Comparing US state approaches to cannabis licensing

U.S. states have taken varied approaches to licensing cannabis businesses under federal prohibition, but up to now, there is limited research on cross-state licensing approaches. This paper provides a systematic analysis of the current licensing strategies taken by all states that have passed medical cannabis laws (MCLs)/recreational cannabis laws (RCLs).

The researchers construct comprehensive data on cannabis business licenses offered in each state, as well as metrics for license categories, cost, and issuance volume.

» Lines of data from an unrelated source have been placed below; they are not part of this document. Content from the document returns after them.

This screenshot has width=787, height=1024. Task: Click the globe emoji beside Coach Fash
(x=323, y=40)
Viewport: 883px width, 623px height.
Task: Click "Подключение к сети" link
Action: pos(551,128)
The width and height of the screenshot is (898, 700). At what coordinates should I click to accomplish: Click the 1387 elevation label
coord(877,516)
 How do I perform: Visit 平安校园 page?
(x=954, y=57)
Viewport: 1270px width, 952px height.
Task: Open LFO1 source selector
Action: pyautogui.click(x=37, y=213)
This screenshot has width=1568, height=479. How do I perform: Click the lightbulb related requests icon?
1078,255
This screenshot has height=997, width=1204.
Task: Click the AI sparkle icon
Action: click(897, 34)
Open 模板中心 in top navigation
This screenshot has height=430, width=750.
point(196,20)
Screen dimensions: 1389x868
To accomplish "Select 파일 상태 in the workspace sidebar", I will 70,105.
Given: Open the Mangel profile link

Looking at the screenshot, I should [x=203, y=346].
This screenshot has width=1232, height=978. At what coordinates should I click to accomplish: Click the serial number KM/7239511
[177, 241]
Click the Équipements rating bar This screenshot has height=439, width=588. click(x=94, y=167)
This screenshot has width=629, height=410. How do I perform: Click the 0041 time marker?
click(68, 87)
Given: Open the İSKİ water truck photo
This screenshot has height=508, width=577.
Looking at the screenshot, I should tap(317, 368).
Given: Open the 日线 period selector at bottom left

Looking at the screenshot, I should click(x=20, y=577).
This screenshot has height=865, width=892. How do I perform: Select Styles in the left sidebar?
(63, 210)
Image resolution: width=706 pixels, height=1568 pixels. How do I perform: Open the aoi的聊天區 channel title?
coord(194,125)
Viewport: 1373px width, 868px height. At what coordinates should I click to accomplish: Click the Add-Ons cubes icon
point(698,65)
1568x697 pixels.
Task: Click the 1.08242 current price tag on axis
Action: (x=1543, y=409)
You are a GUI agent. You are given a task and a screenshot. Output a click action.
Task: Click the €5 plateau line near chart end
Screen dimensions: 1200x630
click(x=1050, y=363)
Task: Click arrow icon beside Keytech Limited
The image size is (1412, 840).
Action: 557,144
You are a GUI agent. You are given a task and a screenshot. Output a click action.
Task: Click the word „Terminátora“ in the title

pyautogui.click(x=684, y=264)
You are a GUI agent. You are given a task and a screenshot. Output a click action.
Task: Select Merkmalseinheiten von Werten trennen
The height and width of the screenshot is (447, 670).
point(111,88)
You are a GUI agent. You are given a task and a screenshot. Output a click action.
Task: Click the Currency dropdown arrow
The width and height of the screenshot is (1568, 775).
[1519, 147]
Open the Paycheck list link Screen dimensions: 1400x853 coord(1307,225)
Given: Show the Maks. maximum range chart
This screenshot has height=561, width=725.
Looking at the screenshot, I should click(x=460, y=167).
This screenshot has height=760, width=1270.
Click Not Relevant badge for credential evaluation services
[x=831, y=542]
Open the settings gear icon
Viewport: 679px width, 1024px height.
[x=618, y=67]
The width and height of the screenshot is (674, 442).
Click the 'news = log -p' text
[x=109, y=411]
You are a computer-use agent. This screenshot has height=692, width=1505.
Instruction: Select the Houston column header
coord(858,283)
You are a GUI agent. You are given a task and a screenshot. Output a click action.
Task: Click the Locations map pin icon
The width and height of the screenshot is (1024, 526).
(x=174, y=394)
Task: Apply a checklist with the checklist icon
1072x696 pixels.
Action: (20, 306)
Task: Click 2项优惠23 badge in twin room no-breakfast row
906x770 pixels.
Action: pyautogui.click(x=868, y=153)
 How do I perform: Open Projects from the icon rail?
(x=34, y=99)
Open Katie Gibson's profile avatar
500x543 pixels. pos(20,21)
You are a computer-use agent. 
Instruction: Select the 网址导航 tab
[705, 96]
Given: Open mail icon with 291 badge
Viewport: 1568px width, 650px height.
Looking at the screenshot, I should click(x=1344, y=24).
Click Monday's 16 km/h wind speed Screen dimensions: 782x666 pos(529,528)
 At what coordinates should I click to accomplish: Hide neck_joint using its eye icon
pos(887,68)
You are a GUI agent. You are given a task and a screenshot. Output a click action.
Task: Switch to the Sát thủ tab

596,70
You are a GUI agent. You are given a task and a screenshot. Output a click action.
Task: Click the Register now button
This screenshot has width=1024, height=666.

They then analyze patterns between these metrics, also considering how long ago states implemented MCLs/RCLs, qualitative licensing aspects, state ideology and voting preference, and state cannabis taxation data.

They observe that states tend to license medical cannabis more restrictively than adult-use cannabis: i.e., by offering licenses in fewer categories, at a higher cost, in lower issuance volume, and more often mandating vertical integration. Additionally, states that implemented MCLs/RCLs earlier tend to offer licenses in more categories, at lower cost, and in greater volumes. Further, though states that implemented MCLs recently lean conservative and Republican, the study does not observe clear relationships between ideology or voting preference and licensing policy. In the supporting results, they observe that a greater share of states with complex licensing structures impose non-retail price cannabis taxes than states overall, and they discuss how states have changed their licensing policies over time.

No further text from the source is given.